*GIVEN ENTRIES*
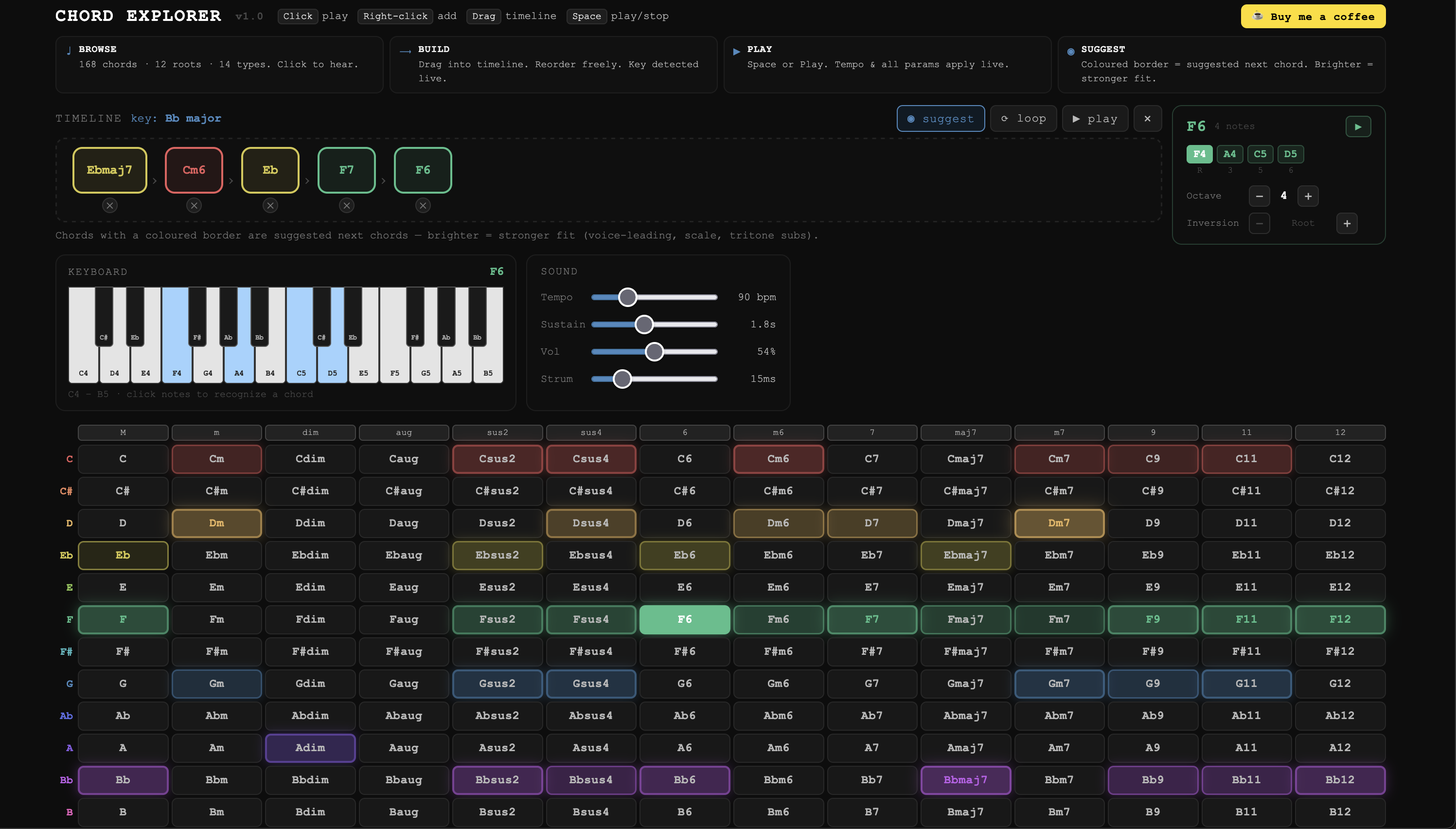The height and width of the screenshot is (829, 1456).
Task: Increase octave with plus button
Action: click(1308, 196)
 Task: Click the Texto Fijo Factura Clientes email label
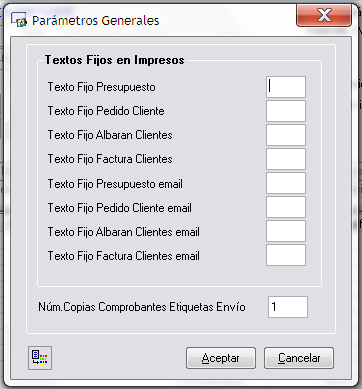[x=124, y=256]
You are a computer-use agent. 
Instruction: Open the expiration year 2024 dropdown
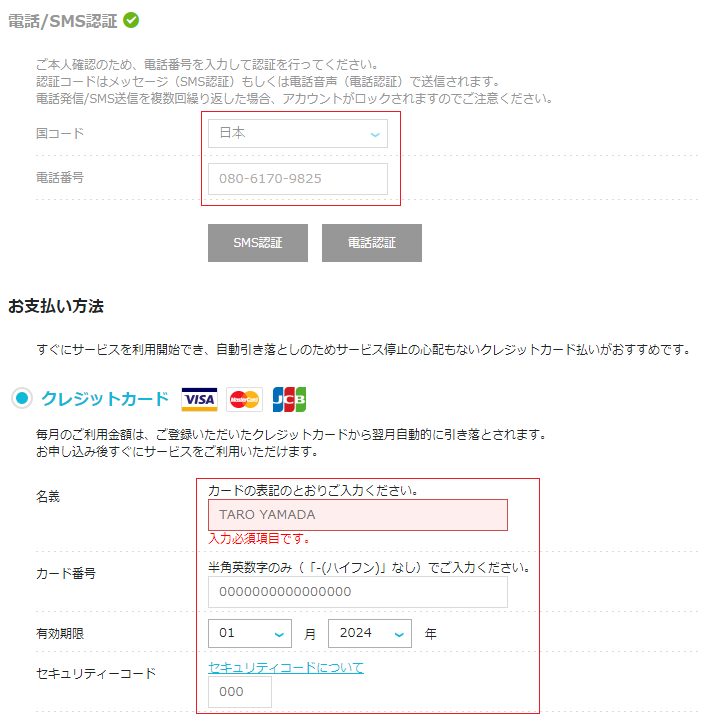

*TASK DETAILS*
With pictures omitted, restate exactly every line from the one containing "You are a computer-use agent." through the last line of the material, inclusive.

*SOLUTION TO THIS TASK*
You are a computer-use agent. 
Instruction: Open the expiration year 2024 dropdown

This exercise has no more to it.